A Most Powerful And Moving Description of Economic Despair, Fraudclosure Hell in Florida

I wish that everyone in this country, especially those in power and those who are delusional about the hopelessness of our nation’s predicament, would carefully read the story that appears in today’s Huffington Post.

I wish that everyone who wants to blame the unfortunate and those who have been left behind would step out of whatever fantasy world they’re currently living in and see the full breadth and magnitude of the tragic world we now live in.

I wish that courts, judges and our legal system would recognize the profound and apocalyptic trajectory that we are all on.

I wish that our legal profession would accept the moral responsibility we have to help alleviate the extraordinary suffering that is closing in all around us.

Foreclosing is not the answer. Throwing families into the street….even if they cannot pay….is not the answer.

We need jobs and industry and ethics and a commitment to pull everyone back up off the ground.

Please read this story and share it around:

Last month, she found herself in a courtroom in downtown Ft. Myers, where she hoped to plead her case to the judge. This was the first house she had ever owned. It was home to her 11-year-old daughter. She had refurbished the kitchen. She wanted to keep it, if only the bank would share the loss and give her a lower payment.

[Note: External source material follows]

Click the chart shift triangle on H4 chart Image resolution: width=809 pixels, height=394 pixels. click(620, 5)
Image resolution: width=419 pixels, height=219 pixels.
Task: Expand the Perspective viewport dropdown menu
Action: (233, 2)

The lawyers for the bank and the judge all seemed familiar with one another in a clubby sort of way, she says. They exchanged inside jokes and spoke in shorthand as they processed a fat stack of files. They acted as if they were surprised that she had bothered to attend a hearing that seemed merely pro forma, another box to check on the paperwork. And the judge appeared amused and unmoved by her speech, she says.

“I tried to tell him what had happened, how my hours had been cut and how I’d lost my job,” Mass says. “He said, ‘Well, when you signed the note, it didn’t say I promise to pay unless I lose my job.’ He was very sarcastic and treated me like another person trying to put one over on the system.”